So valuable is the CIA-operated drone aircraft down in Iran that US officials considered launching an airstrike to destroy the advanced unmanned spy aircraft or sending in a special operations team to blow up or perhaps retrieve the super-secret RQ-170 Sentinel drone.

As first reported by The Wall Street Journal, the US idea was to deny Iran any information about the RQ-170 drone, information that could have been valuable to other US adversaries as well.

But in the end, trying to destroy or retrieve the RQ-170 inside Iran was ruled out.

"No one warmed up to the option of recovering it or destroying it because of the potential it could become a larger incident," a US official told The Wall Street Journal. An assault team entering the country "could be accused of an act of war" by the Iranian government, the official said.

In the days since Iran claimed to have shot down the RQ-170, little new information has been revealed about its design, capabilities, or mission.

What’s known is that it is wing-shaped and that it is constructed of and coated with special materials to give it stealth capabilities to avoid enemy radar. Unlike other drones used in potentially hostile situations, it is not armed. Its full-motion video sensors allow it to track adversaries in real time, sending signals back to the military or intelligence officers controlling its mission. That feature was a key to the success of the Navy Seal Team that located and killed Osama bin Laden.

Defense analysts cite its ability to spy on Iran’s growing nuclear capability.

“Persistent surveillance would be useful in understanding the best time of day to attack Iranian [weapons of mass destruction] facilities,” says John Pike, director of GlobalSecurity.org.

But satellites with a resolution down to 10 centimeters can do much of that as well, says national security expert Loren Thompson, with the Lexington Institute in Arlington, Va., so the RQ-170’s main value likely has been in tracking insurgent encampments and movements across the border from Afghanistan.

Its stealth design allows it to operate in potentially hostile areas, avoiding air defense systems. That may include Syria, Dr. Thompson speculates. Other reports say the RQ-170 has been useful in gaining information about Hezbollah terrorist training camps inside Iran.

One key question now is why the drone went down over Iran.

As Thompson notes, the RQ-170 has an automatic “return to base” feature in case it loses its data link with military or CIA drone operators in Afghanistan or the United States. Because that “carrier pigeon” capability did not kick in, it’s likely that the drone experienced a software or mechanical failure.

“The big unanswered question is, what precisely do the Iranians have?” says Thompson.
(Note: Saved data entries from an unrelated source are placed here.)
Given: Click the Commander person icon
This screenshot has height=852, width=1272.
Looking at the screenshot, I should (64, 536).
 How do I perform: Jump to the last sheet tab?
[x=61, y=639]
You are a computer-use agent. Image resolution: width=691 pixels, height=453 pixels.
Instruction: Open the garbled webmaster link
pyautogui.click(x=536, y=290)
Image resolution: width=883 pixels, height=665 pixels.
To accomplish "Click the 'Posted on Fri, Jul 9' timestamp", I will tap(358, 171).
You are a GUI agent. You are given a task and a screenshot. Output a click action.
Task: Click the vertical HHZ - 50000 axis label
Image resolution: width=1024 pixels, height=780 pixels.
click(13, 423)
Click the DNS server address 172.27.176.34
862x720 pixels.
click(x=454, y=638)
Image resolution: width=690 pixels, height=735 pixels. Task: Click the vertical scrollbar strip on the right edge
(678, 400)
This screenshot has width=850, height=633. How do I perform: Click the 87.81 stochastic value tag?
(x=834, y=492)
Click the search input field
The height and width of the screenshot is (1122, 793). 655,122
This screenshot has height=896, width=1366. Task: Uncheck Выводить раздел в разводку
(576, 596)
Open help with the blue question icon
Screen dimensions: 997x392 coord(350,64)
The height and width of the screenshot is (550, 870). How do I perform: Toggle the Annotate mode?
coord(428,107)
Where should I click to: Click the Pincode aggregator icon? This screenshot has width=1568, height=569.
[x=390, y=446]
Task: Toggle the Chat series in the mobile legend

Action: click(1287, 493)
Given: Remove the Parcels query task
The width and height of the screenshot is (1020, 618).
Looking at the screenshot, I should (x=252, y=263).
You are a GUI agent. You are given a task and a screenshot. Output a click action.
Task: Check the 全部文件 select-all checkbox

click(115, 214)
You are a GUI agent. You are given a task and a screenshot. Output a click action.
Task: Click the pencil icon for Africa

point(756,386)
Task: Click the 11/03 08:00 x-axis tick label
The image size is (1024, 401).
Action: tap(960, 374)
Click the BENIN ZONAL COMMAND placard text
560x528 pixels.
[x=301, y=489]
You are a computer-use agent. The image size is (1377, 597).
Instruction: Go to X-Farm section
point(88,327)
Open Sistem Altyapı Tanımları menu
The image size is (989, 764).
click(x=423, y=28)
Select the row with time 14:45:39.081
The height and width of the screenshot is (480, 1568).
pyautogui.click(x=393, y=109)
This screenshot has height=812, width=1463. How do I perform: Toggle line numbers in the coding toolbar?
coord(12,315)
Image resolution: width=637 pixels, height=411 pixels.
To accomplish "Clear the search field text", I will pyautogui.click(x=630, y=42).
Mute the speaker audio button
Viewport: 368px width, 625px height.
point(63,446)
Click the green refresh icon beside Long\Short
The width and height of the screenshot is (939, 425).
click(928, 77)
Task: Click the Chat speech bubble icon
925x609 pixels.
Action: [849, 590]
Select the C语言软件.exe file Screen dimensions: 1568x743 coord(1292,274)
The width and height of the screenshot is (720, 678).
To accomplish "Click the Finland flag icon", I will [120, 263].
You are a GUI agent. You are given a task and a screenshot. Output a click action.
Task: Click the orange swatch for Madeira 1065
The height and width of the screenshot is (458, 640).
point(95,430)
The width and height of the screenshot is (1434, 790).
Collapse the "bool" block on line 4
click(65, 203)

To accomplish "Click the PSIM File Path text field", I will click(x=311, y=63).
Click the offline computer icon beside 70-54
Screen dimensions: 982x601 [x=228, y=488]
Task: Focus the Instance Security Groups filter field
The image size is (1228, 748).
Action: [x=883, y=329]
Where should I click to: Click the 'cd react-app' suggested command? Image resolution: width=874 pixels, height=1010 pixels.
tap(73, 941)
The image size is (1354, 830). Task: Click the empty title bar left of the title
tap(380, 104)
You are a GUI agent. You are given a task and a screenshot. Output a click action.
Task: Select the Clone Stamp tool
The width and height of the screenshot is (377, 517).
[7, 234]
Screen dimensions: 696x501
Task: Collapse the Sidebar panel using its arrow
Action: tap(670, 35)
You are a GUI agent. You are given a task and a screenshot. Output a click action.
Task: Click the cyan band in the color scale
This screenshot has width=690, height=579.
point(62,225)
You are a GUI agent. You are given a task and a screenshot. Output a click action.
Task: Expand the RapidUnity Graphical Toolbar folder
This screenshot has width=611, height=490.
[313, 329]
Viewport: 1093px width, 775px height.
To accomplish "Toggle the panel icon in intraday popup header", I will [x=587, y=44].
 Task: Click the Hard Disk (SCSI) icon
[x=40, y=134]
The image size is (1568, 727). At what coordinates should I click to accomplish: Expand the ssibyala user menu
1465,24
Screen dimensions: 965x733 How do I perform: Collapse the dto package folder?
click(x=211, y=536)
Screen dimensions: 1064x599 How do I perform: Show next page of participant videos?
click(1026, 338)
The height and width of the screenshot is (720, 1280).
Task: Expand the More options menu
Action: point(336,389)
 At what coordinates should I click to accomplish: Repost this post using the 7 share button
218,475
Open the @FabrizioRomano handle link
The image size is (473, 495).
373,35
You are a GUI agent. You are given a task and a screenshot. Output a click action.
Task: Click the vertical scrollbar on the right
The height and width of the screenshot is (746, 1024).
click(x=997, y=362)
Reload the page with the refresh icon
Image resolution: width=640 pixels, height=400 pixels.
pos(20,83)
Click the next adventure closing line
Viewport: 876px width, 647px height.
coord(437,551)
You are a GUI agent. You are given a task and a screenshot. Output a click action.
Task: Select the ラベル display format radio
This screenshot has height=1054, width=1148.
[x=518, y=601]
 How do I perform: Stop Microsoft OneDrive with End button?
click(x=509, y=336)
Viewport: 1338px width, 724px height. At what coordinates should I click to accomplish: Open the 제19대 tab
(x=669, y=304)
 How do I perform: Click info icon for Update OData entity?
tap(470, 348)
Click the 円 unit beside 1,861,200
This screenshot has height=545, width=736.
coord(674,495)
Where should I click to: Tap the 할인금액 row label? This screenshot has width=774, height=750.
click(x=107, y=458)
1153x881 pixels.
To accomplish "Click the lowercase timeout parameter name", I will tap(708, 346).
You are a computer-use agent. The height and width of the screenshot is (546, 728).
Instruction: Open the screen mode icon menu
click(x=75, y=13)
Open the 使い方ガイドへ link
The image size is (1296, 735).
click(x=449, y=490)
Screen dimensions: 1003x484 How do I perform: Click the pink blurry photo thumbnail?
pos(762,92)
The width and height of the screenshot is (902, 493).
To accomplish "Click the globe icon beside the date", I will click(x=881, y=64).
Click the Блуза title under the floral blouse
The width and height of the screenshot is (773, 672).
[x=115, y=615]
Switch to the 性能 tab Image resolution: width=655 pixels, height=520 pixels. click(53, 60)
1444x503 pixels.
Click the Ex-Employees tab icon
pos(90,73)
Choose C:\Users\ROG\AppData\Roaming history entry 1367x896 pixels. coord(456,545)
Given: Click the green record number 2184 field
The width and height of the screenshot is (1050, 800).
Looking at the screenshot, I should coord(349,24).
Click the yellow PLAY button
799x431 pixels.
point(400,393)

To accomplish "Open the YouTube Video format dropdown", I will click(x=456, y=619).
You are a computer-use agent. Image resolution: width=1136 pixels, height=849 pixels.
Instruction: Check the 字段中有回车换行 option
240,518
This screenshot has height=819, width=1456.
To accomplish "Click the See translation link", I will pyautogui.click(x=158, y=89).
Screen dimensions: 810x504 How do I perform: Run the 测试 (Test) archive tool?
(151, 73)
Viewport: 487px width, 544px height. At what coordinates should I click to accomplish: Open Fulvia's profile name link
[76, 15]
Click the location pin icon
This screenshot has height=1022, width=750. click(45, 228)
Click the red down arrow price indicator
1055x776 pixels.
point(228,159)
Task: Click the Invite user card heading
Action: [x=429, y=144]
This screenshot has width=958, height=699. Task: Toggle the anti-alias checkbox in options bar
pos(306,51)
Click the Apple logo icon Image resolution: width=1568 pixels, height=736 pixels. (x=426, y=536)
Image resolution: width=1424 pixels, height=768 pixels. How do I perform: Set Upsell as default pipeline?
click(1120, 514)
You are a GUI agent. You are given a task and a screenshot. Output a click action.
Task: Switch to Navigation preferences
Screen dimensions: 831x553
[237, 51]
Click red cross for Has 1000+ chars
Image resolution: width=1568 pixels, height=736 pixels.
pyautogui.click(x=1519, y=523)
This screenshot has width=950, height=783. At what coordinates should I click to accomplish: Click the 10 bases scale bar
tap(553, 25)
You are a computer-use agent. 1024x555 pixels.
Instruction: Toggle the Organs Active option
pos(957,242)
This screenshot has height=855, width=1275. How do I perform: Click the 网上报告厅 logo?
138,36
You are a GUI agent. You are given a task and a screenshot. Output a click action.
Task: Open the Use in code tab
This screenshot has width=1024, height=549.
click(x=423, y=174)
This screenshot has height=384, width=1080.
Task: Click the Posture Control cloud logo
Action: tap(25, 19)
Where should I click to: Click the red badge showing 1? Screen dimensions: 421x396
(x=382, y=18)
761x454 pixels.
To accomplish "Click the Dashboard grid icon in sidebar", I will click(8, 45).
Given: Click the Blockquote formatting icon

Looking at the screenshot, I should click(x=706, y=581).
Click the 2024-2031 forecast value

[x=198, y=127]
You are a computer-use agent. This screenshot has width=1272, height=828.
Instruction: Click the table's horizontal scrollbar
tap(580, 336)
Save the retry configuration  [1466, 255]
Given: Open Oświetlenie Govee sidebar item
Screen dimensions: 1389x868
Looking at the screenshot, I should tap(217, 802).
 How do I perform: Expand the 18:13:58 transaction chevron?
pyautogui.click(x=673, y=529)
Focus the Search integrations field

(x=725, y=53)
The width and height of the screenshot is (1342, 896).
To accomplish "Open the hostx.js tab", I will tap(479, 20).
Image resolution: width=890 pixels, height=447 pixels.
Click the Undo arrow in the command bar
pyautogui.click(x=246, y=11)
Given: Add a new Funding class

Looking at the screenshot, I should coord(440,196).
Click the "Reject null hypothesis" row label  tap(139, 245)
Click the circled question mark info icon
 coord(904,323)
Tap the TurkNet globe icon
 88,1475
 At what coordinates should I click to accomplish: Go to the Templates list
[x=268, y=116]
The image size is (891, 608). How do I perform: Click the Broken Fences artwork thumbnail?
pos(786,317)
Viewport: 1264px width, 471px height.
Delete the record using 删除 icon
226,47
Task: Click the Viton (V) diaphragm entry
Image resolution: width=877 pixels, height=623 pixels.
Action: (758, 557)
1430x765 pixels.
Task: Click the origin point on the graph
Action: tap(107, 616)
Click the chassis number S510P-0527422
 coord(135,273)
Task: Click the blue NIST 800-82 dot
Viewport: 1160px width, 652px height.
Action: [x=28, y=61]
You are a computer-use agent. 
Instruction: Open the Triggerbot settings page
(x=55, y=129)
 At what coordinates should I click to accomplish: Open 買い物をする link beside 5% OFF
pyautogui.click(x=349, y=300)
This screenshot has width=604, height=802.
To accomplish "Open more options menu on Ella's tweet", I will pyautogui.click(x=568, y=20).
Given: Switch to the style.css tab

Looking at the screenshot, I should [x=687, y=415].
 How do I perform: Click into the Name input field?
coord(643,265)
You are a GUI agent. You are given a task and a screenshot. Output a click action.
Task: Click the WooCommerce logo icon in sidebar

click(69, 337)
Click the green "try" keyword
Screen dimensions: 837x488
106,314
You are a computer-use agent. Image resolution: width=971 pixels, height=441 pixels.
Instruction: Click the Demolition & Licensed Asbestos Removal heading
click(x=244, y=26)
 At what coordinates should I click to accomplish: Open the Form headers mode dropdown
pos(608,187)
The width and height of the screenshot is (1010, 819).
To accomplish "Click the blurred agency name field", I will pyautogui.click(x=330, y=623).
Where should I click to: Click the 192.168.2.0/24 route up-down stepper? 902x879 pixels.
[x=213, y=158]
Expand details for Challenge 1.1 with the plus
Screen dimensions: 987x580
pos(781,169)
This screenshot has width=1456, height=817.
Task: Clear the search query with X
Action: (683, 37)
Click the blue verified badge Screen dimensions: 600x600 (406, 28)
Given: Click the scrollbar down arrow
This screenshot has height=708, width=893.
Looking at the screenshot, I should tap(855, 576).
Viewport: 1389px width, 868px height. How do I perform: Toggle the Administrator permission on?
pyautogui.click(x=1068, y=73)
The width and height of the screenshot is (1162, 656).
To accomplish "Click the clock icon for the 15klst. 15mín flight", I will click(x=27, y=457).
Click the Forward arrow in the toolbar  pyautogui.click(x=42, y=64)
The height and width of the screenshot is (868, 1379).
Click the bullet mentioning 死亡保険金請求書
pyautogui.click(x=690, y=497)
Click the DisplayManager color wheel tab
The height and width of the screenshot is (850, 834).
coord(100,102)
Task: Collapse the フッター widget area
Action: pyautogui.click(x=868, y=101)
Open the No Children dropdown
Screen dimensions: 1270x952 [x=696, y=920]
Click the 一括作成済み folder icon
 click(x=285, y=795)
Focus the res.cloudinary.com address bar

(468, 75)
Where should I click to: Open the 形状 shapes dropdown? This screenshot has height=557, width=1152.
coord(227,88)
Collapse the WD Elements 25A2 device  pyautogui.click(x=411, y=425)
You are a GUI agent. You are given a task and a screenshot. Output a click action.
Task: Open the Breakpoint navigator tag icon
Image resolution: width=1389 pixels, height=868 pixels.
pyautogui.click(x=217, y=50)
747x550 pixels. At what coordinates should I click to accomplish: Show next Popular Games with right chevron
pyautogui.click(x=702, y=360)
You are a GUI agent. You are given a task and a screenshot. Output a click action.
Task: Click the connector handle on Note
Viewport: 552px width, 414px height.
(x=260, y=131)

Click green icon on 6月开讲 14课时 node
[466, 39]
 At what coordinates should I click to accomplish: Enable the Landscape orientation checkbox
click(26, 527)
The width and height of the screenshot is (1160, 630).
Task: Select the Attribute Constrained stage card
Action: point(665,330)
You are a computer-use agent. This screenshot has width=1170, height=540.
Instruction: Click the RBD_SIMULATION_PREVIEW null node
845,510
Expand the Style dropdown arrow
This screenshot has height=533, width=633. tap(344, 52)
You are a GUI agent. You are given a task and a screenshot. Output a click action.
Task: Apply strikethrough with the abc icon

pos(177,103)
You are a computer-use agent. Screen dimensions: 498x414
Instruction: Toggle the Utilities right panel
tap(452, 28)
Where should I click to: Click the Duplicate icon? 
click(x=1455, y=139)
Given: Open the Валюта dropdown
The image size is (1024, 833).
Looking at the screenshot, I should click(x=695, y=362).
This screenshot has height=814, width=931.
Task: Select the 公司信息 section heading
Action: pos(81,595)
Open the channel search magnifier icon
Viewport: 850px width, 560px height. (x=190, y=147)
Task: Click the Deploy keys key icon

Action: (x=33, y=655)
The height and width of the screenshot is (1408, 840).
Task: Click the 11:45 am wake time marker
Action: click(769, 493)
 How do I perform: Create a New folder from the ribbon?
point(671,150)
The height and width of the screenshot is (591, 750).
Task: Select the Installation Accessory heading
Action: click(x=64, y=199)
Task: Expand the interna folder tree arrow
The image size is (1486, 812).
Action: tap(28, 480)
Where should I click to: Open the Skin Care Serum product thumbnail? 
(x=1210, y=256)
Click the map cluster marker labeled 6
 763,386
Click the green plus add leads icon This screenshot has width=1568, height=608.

“If all they have is a pile of wreckage, it’s pretty useless,” he says, noting that the drone’s software is highly encrypted.

Pentagon and CIA officials have had little to say about the incident other than acknowledging that operators had lost control of a US drone. Privately, officials deny that Iran brought down the RQ-170, either by shooting it down or hacking its control software. More likely, they say, the drone simply lost its link to ground controllers, ran out of fuel, and crashed.

In any case, reports Aviation Week, “the single-channel, full-motion video capability that made the stealthy flying wing so invaluable when it debuted in Afghanistan about two years ago is considered outdated, potentially limiting the intelligence fallout.”

US officials told the Associated Press that the RQ-170 drone that crashed inside Iran over the weekend was one of a fleet of stealth aircraft that have spied on Iran for years from a US air base in Afghanistan.

According to these officials, the US has built up the air base in Shindad, Afghanistan, with an eye to keeping a long-term presence there to launch surveillance missions and even special operations missions into Iran if deemed necessary, the AP reports.